Exercise details:
Reproduce the items word for word, starting at the line containing "For every named target in this 768×1766" and ending at the line containing "Hilfe zur Suche (80, 1080)", both included.

Given entries:
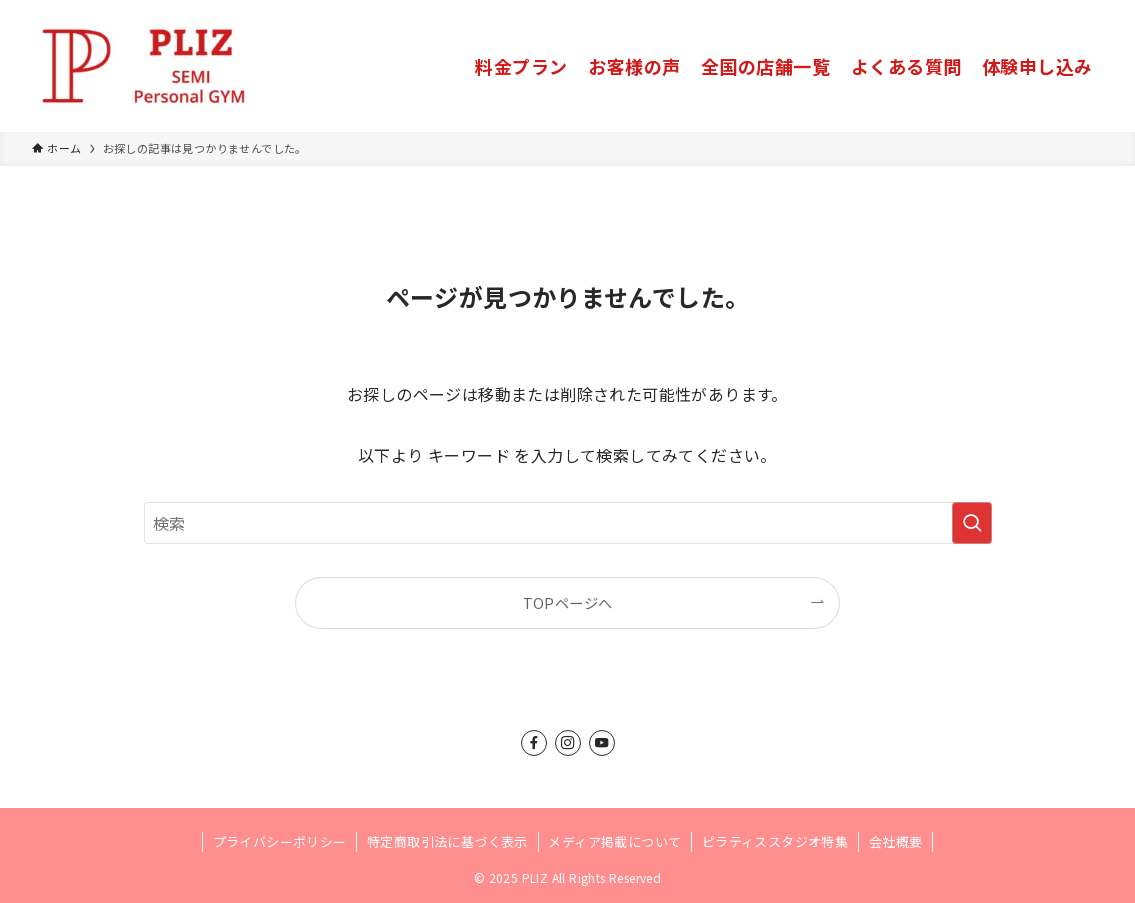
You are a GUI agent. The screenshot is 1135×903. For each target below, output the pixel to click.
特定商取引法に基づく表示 (447, 841)
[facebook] (534, 743)
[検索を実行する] (972, 523)
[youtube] (602, 743)
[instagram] (568, 743)
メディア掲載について (614, 841)
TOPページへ (568, 602)
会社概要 (896, 841)
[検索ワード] (568, 523)
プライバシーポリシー (280, 841)
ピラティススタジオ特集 (775, 841)
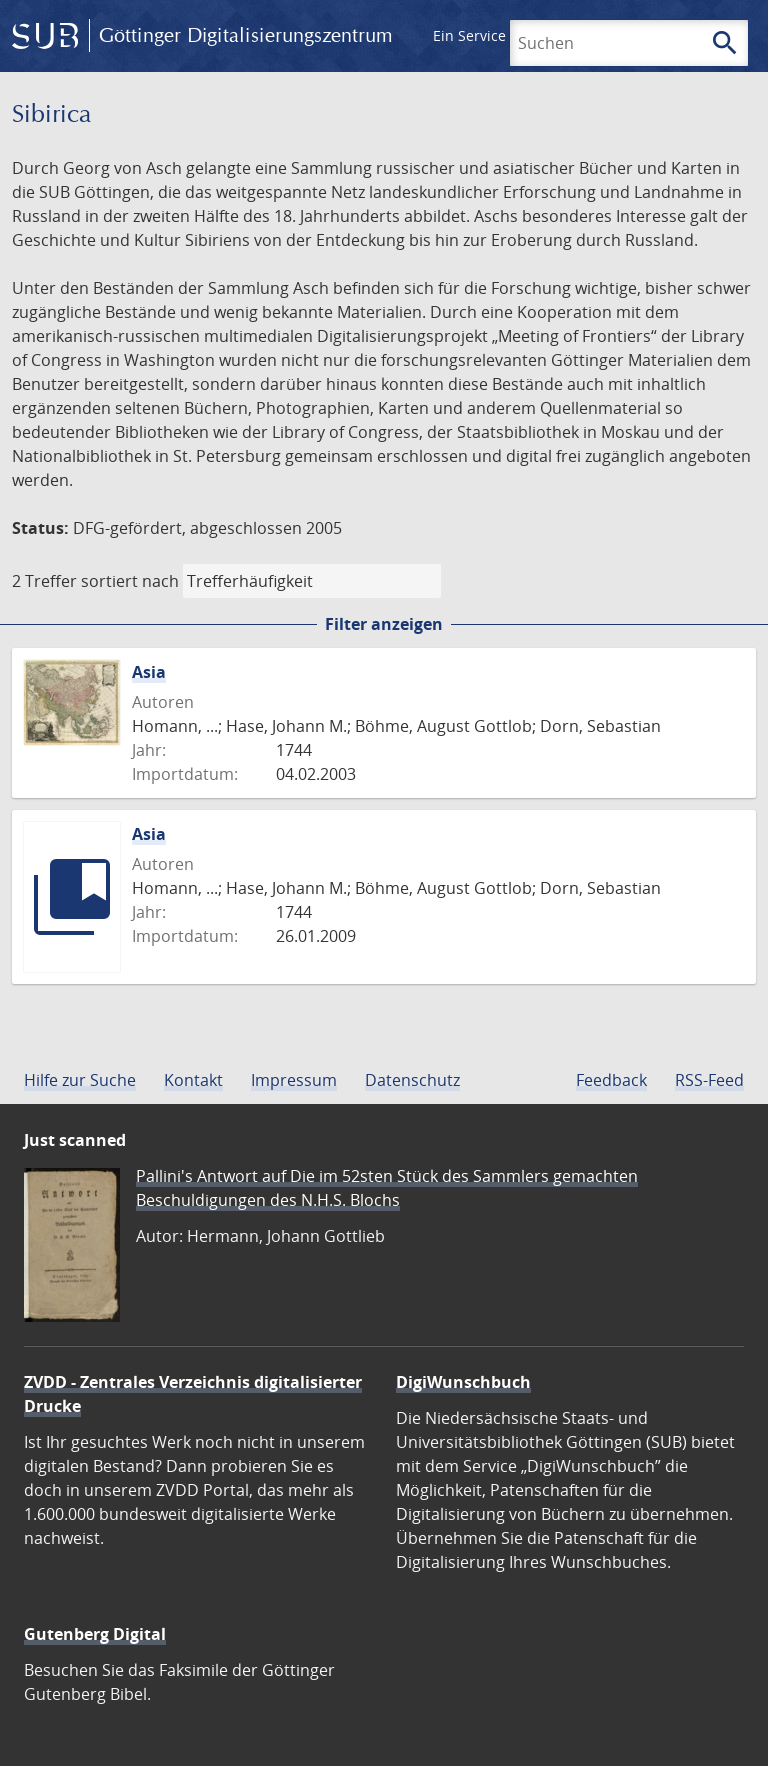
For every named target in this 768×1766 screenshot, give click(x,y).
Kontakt (193, 1080)
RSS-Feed (709, 1080)
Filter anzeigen (384, 624)
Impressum (294, 1080)
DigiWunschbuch (463, 1382)
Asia (149, 672)
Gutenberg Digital (95, 1634)
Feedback (611, 1080)
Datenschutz (412, 1080)
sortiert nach (130, 581)
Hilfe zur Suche (80, 1080)
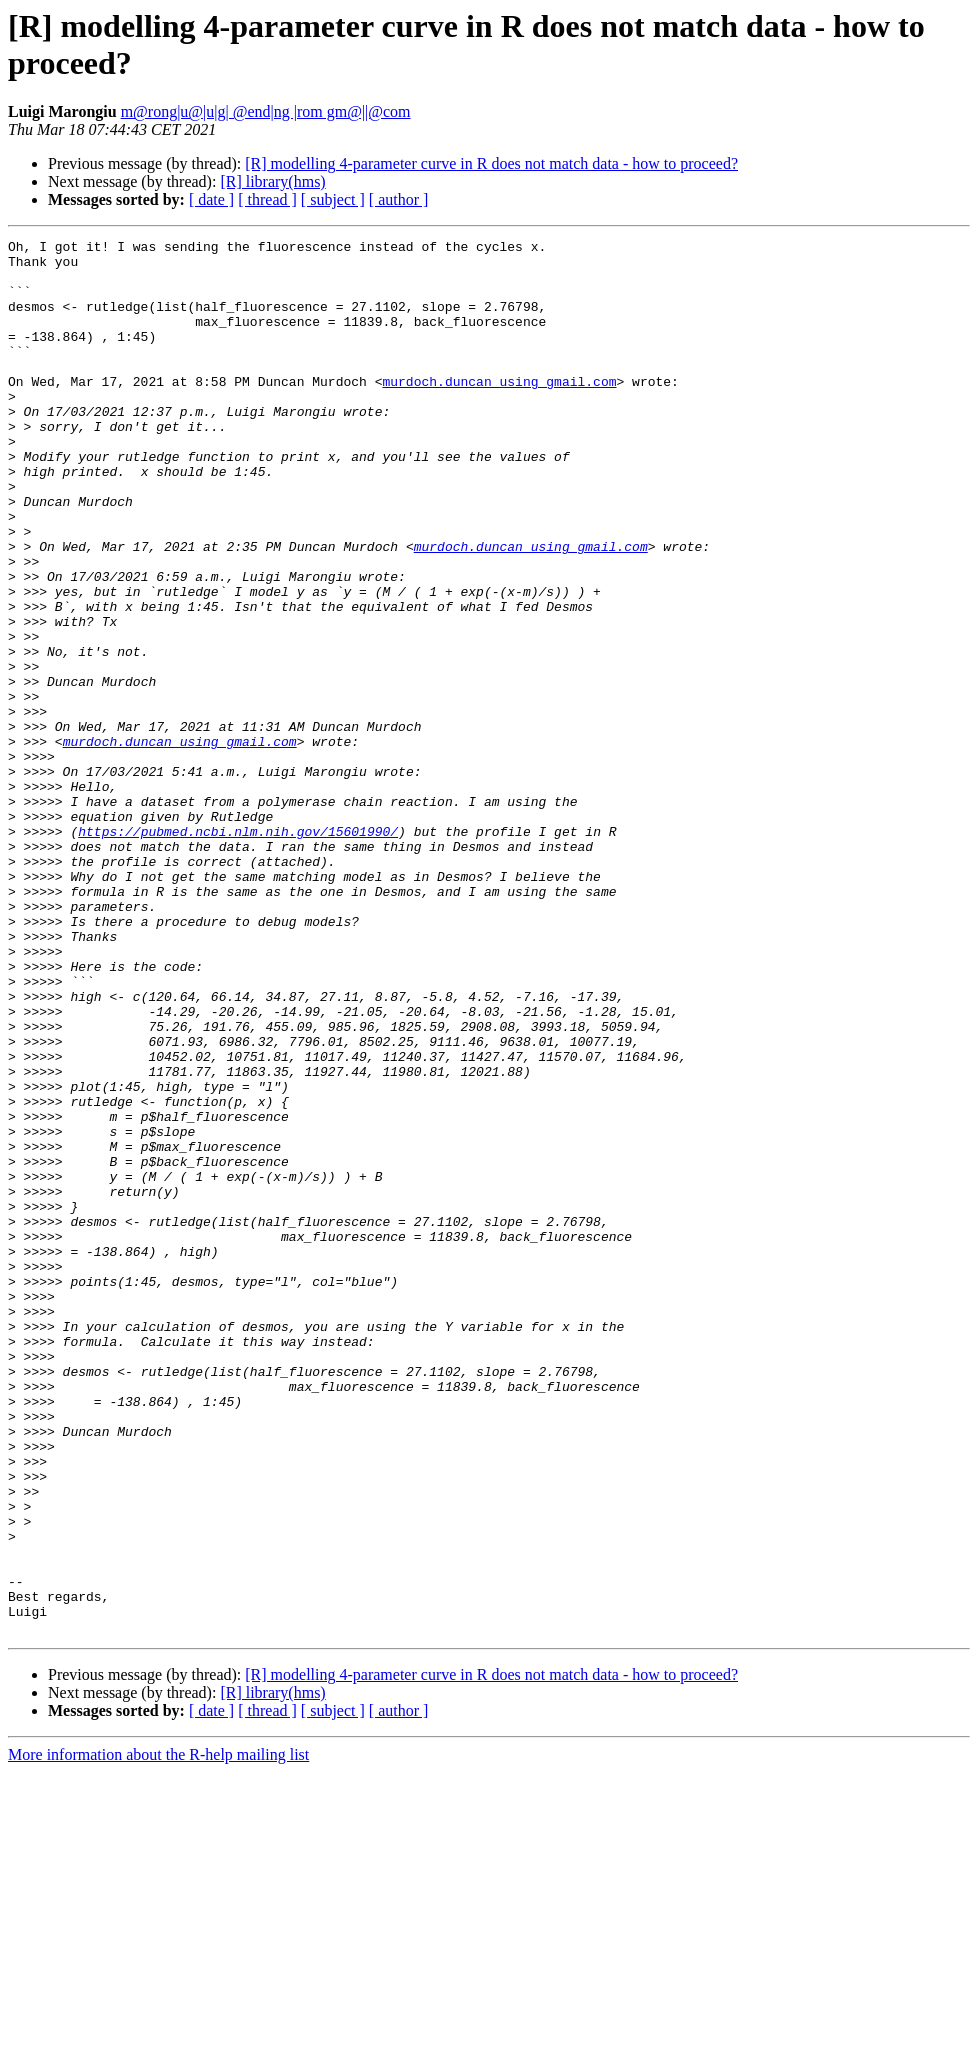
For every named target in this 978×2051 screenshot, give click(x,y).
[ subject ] (333, 199)
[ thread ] (267, 199)
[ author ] (399, 199)
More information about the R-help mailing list (158, 2033)
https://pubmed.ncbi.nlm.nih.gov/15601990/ (238, 951)
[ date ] (211, 199)
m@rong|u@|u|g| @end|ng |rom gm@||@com (266, 111)
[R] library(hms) (272, 181)
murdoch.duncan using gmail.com (499, 411)
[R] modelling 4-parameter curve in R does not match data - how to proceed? (491, 163)
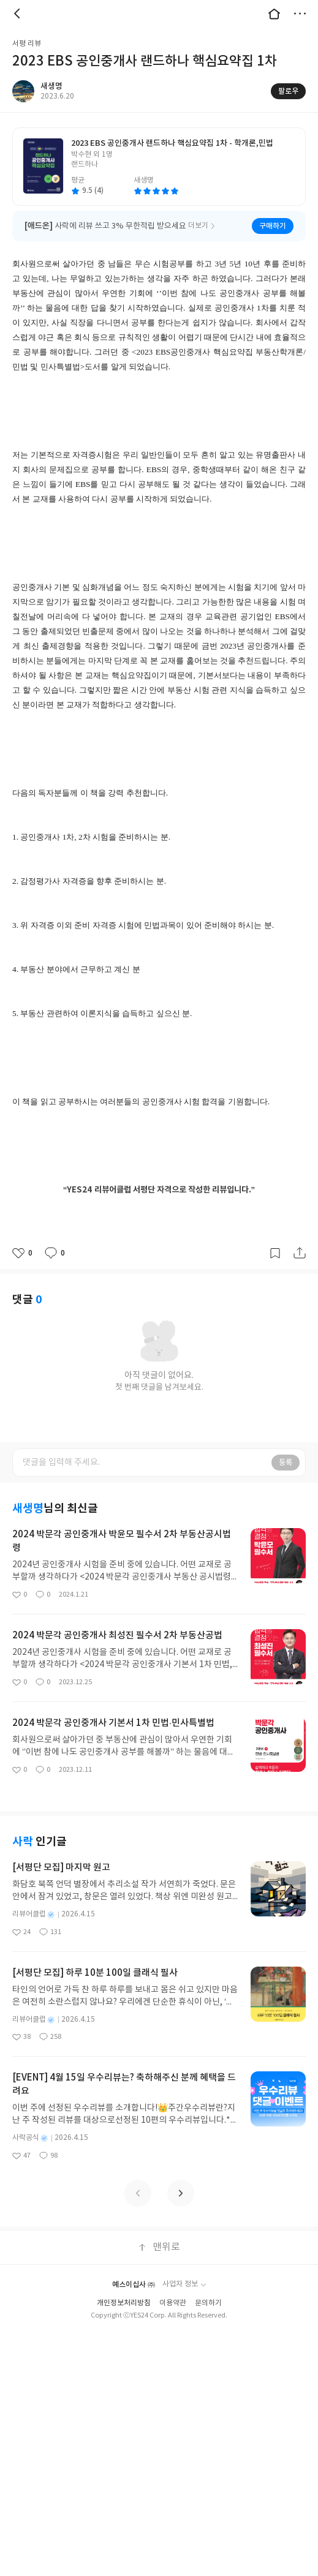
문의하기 (208, 2303)
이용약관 (172, 2303)
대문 (274, 13)
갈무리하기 (275, 1253)
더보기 (299, 13)
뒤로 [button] (18, 13)
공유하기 (299, 1253)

Response to the task:
For every named target in this 768×1766 screenshot, give click(x,y).
Kontakt (193, 1080)
RSS-Feed (709, 1080)
Filter anzeigen (384, 624)
Impressum (294, 1080)
DigiWunschbuch (463, 1382)
Asia (149, 672)
Gutenberg Digital (95, 1634)
Feedback (611, 1080)
Datenschutz (412, 1080)
sortiert nach (130, 581)
Hilfe zur Suche (80, 1080)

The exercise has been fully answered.